The answer is a stretch of the material below, returned exactly: the line containing "You are a GUI", the line containing "Task: Click the bullet", and all lines between.

Start of RECORD EXTRACTS

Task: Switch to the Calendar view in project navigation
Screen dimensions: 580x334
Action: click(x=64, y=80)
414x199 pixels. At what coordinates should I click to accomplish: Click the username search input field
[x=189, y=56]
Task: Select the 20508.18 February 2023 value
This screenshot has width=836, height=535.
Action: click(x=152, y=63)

End of RECORD EXTRACTS
Start of RECORD EXTRACTS

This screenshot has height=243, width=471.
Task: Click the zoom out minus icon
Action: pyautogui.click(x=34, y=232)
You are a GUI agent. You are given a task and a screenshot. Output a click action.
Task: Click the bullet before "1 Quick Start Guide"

End of RECORD EXTRACTS
Start of RECORD EXTRACTS

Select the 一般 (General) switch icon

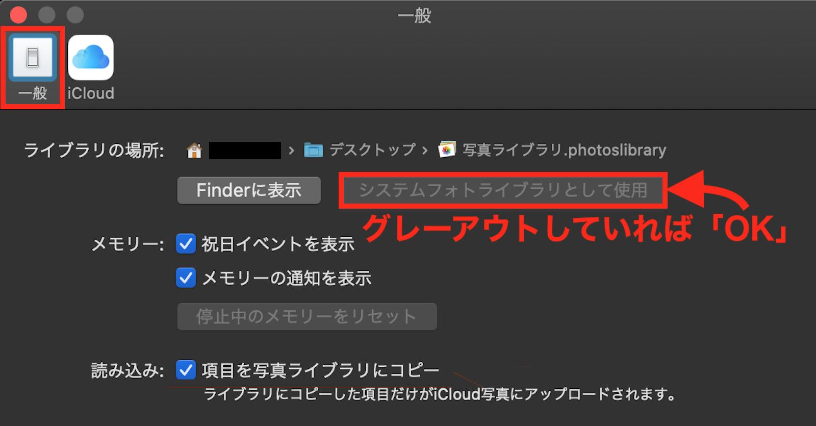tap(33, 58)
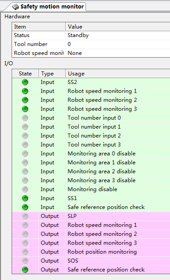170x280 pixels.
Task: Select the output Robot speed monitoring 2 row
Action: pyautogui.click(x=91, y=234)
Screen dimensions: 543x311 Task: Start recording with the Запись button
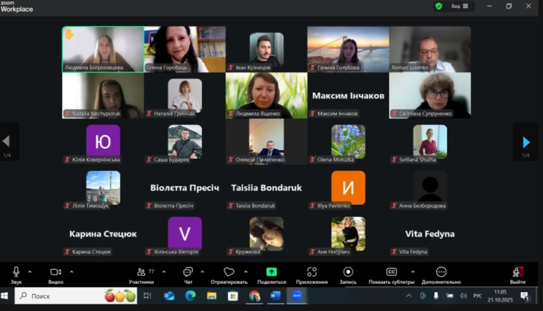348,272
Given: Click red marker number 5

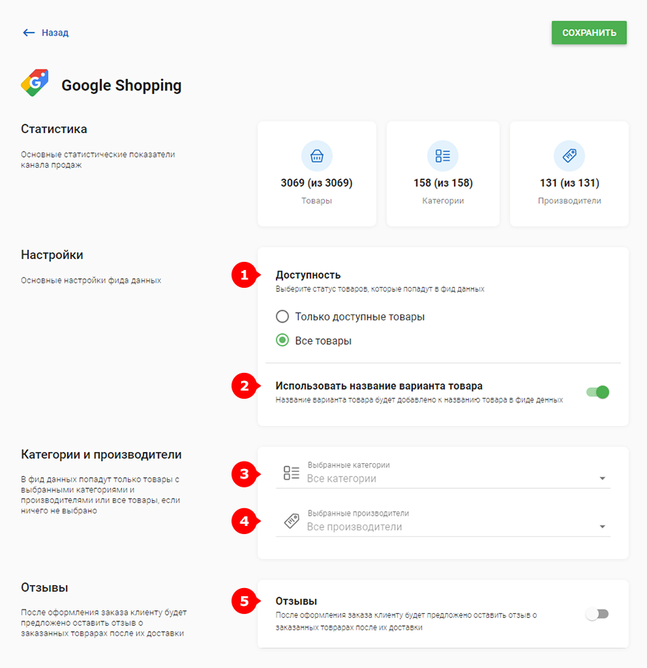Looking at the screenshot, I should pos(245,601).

End of RECORD EXTRACTS

_YOUR RESPONSE_
You are a GUI agent. You are given a task and a screenshot. Output a click action.
Task: Click the bullet before "1 Quick Start Guide"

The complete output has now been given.